Required action
Your answer should hold each line of the material that contains the word "entry".

Data to examine
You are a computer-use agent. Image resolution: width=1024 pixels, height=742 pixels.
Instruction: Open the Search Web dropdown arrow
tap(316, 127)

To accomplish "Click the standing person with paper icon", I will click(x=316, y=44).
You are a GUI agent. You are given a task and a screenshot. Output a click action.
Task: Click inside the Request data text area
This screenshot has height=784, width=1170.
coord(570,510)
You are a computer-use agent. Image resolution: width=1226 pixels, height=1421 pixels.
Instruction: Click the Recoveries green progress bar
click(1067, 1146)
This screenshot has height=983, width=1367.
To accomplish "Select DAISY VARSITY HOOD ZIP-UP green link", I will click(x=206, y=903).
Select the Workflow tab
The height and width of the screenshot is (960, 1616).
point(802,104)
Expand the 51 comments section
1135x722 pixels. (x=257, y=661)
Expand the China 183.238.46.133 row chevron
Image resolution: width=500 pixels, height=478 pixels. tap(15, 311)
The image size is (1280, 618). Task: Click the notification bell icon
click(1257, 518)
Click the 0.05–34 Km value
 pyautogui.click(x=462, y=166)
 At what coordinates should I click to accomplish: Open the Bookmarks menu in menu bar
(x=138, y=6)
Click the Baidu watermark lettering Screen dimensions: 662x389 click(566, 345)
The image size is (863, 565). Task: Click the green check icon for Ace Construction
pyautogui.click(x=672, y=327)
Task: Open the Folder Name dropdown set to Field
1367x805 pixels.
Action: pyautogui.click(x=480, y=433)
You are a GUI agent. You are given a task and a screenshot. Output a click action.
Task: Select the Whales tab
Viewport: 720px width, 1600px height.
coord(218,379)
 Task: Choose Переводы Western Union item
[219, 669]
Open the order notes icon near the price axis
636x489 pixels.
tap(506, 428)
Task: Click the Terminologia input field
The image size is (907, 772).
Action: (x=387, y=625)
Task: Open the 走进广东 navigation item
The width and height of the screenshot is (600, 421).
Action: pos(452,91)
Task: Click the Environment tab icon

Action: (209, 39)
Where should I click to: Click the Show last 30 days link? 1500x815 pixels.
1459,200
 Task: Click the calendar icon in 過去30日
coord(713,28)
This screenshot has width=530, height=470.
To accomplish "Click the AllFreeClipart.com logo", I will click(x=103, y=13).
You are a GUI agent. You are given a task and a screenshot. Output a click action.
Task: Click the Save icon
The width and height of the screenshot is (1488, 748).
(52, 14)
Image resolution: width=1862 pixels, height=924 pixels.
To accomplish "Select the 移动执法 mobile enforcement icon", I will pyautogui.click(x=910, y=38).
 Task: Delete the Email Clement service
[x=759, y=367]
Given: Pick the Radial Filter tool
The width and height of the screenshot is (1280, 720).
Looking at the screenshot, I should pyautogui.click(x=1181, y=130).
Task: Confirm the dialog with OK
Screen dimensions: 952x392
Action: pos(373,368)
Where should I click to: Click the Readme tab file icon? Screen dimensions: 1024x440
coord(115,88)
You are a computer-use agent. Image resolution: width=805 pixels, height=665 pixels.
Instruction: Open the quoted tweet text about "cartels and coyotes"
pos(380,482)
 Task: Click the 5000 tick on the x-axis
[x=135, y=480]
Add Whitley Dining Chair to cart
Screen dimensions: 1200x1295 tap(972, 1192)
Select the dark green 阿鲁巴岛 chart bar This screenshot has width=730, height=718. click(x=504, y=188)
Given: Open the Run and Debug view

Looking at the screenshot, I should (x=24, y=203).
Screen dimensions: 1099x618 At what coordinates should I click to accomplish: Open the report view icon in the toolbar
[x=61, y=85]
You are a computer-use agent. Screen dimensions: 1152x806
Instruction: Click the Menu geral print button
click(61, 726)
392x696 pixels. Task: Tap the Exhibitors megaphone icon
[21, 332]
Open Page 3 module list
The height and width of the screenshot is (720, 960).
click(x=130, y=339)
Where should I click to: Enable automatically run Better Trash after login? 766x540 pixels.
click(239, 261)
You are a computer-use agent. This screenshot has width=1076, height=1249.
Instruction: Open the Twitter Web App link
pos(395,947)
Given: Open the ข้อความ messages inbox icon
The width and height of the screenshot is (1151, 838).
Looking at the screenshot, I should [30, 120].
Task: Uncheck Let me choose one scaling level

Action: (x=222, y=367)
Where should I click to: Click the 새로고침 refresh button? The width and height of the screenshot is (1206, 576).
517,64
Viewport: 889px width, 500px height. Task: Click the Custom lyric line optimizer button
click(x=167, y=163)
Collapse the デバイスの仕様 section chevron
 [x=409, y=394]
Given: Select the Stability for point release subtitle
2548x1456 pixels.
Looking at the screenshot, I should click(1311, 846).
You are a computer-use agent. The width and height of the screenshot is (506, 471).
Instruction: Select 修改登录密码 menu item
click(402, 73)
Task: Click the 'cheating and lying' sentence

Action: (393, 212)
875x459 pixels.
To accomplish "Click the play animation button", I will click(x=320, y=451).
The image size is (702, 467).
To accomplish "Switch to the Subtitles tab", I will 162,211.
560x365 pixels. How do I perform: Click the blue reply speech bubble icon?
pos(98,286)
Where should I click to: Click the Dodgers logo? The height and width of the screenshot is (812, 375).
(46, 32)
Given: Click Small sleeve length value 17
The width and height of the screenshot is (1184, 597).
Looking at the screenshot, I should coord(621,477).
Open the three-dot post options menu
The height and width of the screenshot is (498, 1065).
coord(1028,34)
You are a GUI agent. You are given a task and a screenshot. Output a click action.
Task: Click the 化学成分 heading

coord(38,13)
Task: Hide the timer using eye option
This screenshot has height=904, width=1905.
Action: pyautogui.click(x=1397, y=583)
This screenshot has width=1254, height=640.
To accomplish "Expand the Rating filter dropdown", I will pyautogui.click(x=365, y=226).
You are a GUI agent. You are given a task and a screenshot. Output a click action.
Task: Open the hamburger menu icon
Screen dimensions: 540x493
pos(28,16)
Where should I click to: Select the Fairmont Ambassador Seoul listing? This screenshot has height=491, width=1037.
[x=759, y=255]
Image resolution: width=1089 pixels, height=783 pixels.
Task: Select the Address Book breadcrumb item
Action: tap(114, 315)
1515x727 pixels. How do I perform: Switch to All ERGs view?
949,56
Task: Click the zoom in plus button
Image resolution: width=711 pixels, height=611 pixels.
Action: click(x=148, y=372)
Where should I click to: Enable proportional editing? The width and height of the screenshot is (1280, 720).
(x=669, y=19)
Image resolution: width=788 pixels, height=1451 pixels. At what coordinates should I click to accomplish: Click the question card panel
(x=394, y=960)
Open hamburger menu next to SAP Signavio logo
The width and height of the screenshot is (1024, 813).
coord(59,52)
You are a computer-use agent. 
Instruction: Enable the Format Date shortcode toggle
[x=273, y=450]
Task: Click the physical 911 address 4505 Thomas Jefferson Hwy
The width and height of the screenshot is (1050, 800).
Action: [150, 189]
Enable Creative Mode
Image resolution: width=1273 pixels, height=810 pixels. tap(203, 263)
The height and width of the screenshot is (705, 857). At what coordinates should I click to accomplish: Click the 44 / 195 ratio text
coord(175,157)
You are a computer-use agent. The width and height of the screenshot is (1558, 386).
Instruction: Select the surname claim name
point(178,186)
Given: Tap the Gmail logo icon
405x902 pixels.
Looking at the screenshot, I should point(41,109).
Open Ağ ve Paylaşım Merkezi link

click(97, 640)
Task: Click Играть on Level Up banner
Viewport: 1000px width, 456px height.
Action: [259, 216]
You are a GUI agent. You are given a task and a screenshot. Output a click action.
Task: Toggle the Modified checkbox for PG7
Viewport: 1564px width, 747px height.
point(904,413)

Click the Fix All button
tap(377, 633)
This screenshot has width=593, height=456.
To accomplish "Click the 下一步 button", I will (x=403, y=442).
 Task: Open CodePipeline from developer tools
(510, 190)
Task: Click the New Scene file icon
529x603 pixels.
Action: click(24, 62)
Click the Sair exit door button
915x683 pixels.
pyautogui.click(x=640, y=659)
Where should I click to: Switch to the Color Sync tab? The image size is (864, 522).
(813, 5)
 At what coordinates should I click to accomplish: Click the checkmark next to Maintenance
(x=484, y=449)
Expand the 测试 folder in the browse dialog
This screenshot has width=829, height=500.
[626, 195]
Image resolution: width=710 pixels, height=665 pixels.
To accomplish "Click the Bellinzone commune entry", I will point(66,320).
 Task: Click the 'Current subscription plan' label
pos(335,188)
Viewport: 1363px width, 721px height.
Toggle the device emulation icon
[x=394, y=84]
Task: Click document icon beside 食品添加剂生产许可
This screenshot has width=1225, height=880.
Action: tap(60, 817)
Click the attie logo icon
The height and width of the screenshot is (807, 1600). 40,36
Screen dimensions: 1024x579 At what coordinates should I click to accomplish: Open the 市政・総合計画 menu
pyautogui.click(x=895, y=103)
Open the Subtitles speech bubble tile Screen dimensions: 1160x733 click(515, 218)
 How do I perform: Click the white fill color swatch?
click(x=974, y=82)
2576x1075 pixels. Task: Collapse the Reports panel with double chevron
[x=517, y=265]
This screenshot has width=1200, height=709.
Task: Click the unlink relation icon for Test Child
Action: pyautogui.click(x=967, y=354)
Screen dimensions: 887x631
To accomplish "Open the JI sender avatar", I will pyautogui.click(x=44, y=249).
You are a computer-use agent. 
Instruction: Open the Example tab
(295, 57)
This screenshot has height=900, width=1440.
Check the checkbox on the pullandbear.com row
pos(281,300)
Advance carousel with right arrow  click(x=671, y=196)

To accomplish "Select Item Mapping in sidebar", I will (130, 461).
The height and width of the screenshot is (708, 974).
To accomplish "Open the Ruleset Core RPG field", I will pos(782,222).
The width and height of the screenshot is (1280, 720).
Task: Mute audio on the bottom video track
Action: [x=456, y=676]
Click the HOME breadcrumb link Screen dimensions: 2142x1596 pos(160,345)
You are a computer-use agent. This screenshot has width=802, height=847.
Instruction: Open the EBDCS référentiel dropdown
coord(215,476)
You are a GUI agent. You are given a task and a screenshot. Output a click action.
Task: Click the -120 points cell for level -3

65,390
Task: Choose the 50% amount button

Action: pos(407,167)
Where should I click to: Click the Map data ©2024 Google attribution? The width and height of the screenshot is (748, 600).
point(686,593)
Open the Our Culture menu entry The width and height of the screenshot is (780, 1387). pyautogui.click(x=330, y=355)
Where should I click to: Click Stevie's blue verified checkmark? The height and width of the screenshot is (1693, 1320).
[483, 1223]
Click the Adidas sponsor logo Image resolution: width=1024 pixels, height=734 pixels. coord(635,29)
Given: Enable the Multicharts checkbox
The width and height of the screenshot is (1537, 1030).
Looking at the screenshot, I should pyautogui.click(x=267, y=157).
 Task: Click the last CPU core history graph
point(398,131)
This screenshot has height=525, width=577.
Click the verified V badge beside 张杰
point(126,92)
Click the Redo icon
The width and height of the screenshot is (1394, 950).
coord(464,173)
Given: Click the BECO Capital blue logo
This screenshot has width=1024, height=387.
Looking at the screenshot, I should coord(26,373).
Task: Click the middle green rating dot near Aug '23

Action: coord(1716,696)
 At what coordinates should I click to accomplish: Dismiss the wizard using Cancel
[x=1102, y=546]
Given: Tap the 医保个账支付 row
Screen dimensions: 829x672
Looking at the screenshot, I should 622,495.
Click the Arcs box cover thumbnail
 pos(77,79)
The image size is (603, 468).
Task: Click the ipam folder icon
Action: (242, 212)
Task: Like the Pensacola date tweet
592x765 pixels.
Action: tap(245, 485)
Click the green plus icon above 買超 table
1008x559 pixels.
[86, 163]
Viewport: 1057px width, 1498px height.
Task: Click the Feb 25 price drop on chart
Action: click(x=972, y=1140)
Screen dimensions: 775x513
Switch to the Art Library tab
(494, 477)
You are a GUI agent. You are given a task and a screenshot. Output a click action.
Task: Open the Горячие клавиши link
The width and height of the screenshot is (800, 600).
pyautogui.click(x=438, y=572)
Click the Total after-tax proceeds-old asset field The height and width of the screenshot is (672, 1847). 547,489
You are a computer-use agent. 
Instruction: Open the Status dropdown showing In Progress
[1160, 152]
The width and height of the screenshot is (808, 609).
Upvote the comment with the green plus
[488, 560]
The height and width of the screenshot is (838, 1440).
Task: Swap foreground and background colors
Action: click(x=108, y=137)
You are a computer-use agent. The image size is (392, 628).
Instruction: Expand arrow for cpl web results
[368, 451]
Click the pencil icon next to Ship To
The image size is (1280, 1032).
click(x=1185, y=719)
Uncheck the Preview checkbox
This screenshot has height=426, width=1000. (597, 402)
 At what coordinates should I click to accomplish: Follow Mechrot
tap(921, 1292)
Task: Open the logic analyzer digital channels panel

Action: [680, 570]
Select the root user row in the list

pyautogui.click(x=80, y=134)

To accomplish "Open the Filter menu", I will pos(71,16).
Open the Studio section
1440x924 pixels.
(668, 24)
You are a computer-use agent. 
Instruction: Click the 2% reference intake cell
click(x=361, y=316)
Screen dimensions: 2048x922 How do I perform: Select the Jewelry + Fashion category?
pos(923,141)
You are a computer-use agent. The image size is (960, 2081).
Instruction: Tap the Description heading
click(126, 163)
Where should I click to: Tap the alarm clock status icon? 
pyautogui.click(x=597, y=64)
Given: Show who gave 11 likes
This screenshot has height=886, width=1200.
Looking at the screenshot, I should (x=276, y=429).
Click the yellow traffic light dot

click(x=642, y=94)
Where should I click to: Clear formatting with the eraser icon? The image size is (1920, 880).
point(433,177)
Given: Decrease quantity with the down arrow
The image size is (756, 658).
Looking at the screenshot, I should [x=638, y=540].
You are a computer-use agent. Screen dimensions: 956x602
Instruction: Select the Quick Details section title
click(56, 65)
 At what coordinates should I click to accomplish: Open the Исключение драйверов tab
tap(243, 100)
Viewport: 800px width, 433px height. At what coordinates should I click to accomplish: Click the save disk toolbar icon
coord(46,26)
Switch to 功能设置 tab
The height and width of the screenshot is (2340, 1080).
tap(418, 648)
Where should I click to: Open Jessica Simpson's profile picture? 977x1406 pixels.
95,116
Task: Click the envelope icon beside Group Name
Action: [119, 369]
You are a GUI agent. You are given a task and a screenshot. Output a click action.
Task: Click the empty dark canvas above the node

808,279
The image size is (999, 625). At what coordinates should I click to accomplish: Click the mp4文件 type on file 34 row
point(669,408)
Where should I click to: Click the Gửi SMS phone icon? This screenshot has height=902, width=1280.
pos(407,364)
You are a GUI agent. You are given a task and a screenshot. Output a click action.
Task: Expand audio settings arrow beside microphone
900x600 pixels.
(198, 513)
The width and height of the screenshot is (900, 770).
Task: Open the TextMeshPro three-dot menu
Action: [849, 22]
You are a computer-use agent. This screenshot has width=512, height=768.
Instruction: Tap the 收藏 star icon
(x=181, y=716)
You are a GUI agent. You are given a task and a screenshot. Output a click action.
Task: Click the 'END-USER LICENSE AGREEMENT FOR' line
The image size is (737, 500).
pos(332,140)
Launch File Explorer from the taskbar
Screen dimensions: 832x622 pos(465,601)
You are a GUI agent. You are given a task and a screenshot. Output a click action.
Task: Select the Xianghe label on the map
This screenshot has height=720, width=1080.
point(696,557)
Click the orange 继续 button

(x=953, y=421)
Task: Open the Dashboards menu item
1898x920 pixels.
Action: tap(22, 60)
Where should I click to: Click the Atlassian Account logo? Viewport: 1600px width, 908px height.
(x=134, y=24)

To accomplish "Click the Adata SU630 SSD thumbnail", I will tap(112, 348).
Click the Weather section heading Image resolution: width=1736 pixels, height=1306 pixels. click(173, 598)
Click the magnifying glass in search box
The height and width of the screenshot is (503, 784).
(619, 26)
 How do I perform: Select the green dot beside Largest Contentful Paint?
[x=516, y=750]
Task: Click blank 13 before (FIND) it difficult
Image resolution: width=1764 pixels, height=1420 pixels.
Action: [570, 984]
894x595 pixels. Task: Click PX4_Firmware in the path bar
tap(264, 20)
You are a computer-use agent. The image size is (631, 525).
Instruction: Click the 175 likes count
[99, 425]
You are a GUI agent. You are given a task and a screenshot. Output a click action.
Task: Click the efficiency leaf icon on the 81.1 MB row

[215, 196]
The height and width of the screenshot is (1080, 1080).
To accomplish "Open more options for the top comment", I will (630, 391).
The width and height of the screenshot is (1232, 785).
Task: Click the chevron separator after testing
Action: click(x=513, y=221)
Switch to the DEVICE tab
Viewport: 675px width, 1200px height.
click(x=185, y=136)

Problem solution
To accomplish "Click the Bellinzone commune entry", I will point(66,320).
Open the Our Culture menu entry The width and height of the screenshot is (780, 1387). pyautogui.click(x=330, y=355)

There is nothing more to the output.